Q: What role do you see partnerships (with the community, with the state, with others in the health care ecosystem, etc.) playing in advancing health equity efforts?

A: No one organization can solve the problems, however, if we work in partnership we will be able to work toward a solution together. These are very complex issues that involve all aspects of health care; from the way medicine is practiced to social determinants of health to trust issues. Through partnership with the State, health plans, providers and community organizations, we will make progress.

Q: What role does organizational culture and diverse staffing play in health equity? How can health plans use cultural competencies to improve health outcomes?

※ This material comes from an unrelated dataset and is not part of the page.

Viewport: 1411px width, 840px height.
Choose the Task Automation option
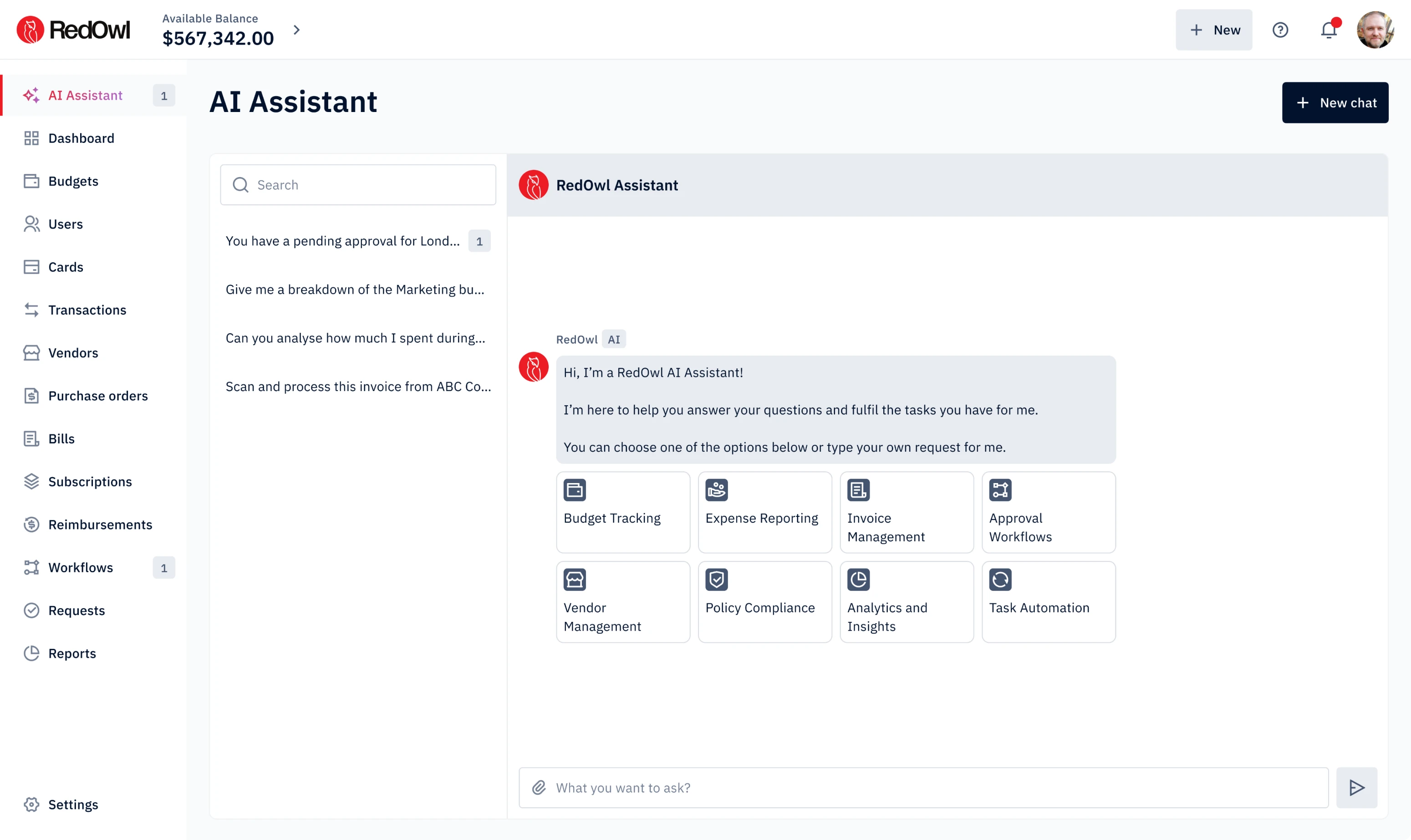1048,602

A: Organizational culture and diverse staffing play a very important role in health equity. It brings forward diversity of ideas and opinions that lead to better, more equitable decisions.  In an effort to reduce health disparities, you must truly understand the diverse communities that are impacted.  The best approach to understanding these communities is to immerse yourself in their culture and allow that culture to weave itself into the fabric of the company’s practices, policies and behaviors.  Employee cultural competency plays a critical role in improving health equity.  It allows staff to understand where various members are coming from and what needs they may have.  It allows for empathy.  It also emphasizes that diversity of experience and ideas is a good thing, which leads to creative problem solving. 

Q: Distrust in the health care system continues to be a huge challenge when it comes to health equity, which has been laid bare by lower COVID vaccination rates in communities of color, but impacts other care, also. How do we rebuild trust in BIPOC communities?

A: Truly partnering with the BIPOC community is critical. We need to work with the trusted organizations within each of the communities to improve health equity. This needs to be a true partnership – not the health care system telling them how to solve the problems but really listening to their needs and working together to solve the issues. We must acknowledge how the mistrust has developed, own our contributions to its evolution, and take strides to gain the trust that we will need to be successful. We all must realize that this trust must be earned and may not be easily obtained. We must commit to taking action based on what we hear from our BIPOC communities.